Там жили чернорабочие, холодные сапожники, набивавшие набойки прямо на улице, прачки и уборщицы. Люди тихие и убогие. И нам, детям правой стороны, категорически запрещалось появляться на левой, потому что там можно подцепить заразу и научиться нехорошим словам.
Мой дядя Шлема, живший, как и мы, на правой стороне, потому что он был мясник, и умел рубить мясо так, чтоб и себе осталось, говорил, глядя на левую сторону улицы:
— Для таких людей делалась революция в семнадцатом году, а они живут так же бедно, как и раньше. Финансовый инспектор хочет прикончить и нашу, правую сторону. Тогда спрашивается, для чего мы делали революцию?
Когда он говорил «мы», это была не оговорка и не ошибка малограмотного человека. Не будучи грамотным, мой дядя Шлема действительно делал революцию собственными руками и даже штурмовал Зимний дворец в Петрограде.
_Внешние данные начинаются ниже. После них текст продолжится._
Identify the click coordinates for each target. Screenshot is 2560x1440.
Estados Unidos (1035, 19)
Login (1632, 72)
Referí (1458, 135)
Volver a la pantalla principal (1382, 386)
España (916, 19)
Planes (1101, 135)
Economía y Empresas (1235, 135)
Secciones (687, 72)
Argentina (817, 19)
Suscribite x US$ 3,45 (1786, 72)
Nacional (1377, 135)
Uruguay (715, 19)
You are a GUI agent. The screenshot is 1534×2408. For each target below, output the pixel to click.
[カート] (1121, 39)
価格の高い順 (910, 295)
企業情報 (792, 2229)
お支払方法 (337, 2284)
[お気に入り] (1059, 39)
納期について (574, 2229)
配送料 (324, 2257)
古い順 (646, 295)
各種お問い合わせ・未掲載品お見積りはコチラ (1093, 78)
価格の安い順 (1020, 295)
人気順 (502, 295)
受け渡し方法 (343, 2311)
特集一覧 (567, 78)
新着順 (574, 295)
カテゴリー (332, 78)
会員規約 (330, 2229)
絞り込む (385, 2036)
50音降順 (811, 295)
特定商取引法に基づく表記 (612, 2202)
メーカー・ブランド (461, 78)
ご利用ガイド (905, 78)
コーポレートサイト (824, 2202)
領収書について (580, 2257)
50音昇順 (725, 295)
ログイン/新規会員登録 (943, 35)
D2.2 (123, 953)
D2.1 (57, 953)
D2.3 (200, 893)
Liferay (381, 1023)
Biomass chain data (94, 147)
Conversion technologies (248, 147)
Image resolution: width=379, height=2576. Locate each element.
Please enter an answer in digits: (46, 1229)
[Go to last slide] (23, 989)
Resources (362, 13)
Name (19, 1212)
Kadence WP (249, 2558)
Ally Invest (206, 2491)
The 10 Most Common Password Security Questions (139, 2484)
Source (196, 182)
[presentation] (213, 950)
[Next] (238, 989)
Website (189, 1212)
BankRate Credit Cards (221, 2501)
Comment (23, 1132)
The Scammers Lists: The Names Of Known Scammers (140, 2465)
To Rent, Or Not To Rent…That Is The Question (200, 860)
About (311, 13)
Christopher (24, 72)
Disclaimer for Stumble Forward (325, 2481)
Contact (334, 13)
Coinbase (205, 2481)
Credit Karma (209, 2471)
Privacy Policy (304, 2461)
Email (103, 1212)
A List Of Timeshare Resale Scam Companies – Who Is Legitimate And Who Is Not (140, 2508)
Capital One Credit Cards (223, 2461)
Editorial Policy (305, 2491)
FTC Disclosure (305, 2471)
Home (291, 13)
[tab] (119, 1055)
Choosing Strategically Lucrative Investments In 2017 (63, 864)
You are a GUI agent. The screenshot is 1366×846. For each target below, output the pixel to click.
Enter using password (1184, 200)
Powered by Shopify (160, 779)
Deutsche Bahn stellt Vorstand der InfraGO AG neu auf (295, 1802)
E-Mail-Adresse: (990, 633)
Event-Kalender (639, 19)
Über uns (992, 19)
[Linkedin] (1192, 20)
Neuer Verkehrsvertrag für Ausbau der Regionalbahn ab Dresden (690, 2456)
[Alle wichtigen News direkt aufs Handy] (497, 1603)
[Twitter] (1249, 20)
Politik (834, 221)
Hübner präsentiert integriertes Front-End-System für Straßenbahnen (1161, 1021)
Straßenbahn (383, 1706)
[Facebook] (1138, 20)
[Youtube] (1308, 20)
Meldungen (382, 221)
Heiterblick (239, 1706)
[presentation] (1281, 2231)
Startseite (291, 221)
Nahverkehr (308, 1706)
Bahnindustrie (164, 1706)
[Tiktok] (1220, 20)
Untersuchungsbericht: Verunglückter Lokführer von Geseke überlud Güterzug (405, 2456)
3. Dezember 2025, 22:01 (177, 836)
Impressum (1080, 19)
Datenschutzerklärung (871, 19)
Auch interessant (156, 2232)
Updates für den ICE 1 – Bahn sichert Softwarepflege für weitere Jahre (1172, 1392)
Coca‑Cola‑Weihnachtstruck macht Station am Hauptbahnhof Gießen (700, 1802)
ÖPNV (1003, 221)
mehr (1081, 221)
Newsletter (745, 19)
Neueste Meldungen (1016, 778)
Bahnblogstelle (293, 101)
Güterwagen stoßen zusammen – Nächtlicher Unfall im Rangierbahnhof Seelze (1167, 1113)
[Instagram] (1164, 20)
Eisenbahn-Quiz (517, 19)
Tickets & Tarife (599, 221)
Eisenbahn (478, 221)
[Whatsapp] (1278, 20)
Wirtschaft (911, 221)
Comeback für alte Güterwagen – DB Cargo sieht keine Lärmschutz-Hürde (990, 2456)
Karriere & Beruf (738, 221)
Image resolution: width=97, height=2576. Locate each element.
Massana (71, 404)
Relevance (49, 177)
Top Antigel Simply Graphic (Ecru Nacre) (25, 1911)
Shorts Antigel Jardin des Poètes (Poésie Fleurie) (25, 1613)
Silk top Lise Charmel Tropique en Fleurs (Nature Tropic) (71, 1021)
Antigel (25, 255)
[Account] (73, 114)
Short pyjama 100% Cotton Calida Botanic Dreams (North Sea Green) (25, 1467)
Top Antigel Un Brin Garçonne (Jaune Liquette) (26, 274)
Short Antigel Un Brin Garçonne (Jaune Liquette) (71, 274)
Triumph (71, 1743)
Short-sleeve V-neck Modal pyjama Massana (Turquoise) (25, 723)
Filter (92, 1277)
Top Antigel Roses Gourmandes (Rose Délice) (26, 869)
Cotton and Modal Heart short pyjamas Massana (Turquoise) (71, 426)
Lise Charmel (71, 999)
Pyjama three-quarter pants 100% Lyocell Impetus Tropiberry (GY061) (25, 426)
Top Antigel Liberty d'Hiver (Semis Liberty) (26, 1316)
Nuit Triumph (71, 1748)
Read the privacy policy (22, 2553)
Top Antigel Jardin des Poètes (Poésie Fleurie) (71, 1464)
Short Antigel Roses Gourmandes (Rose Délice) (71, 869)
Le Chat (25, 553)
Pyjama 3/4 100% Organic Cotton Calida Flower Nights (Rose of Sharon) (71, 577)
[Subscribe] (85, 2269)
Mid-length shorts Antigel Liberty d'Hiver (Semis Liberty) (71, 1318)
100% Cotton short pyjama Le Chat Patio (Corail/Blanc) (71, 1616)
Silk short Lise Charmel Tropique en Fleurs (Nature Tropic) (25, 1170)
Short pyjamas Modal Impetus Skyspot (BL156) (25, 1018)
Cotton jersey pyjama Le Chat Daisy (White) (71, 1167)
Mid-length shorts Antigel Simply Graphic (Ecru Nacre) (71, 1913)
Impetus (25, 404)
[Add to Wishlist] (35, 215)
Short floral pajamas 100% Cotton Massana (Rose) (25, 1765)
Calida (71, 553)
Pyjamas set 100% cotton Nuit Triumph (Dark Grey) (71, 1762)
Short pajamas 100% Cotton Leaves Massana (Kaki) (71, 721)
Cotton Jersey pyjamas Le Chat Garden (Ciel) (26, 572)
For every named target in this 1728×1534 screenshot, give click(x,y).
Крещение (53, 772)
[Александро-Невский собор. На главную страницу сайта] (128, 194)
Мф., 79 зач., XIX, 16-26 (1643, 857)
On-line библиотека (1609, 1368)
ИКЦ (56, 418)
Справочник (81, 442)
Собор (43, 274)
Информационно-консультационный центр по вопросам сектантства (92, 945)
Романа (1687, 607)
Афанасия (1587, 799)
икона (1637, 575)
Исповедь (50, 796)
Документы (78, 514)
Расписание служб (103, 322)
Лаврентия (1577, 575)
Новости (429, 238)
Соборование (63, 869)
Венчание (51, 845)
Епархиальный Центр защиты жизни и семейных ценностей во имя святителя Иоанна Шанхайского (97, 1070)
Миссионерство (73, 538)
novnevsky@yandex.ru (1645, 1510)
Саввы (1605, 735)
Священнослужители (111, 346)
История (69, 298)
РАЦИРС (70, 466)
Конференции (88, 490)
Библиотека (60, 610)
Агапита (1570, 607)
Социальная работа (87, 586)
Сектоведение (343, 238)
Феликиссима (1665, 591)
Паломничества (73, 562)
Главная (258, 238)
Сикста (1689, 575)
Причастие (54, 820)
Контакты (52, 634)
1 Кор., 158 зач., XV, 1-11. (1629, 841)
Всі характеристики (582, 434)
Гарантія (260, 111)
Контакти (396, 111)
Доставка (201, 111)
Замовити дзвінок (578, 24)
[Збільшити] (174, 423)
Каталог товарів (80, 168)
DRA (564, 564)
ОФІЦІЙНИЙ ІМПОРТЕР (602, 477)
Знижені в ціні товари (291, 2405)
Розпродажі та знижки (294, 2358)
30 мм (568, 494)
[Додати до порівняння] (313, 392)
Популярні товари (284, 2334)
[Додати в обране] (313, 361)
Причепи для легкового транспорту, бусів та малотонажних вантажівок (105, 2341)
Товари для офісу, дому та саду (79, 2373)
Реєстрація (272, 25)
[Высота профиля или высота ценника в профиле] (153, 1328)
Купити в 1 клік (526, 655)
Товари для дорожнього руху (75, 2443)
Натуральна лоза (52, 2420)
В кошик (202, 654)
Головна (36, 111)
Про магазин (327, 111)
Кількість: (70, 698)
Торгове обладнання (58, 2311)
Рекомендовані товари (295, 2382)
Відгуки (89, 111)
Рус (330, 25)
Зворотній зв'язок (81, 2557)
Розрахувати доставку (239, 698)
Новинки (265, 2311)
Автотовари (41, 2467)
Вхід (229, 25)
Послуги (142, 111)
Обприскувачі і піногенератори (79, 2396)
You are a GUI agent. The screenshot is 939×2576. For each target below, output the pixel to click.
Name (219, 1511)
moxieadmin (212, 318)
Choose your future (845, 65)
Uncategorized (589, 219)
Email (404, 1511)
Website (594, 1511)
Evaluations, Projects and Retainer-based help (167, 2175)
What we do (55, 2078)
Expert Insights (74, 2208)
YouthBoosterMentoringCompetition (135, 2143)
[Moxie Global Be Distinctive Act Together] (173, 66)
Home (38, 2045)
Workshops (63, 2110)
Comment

Был ранен и контужен в гражданской войне. А когда все кончилось, сам испугался того, что натворил, стал мрачным и даже не читал газет.
Он думал лишь об одном — как прокормить свою семью. Бывший революционер, как огня, боялся финансового инспектора и, только выпив два стакана водки, осмеливался произносить слова насчет левой стороны улицы и зачем делалась революция. Сказав эти слова, он начинал плакать, и мы, дети, боялись к нему подойти, потому что он мог ударить.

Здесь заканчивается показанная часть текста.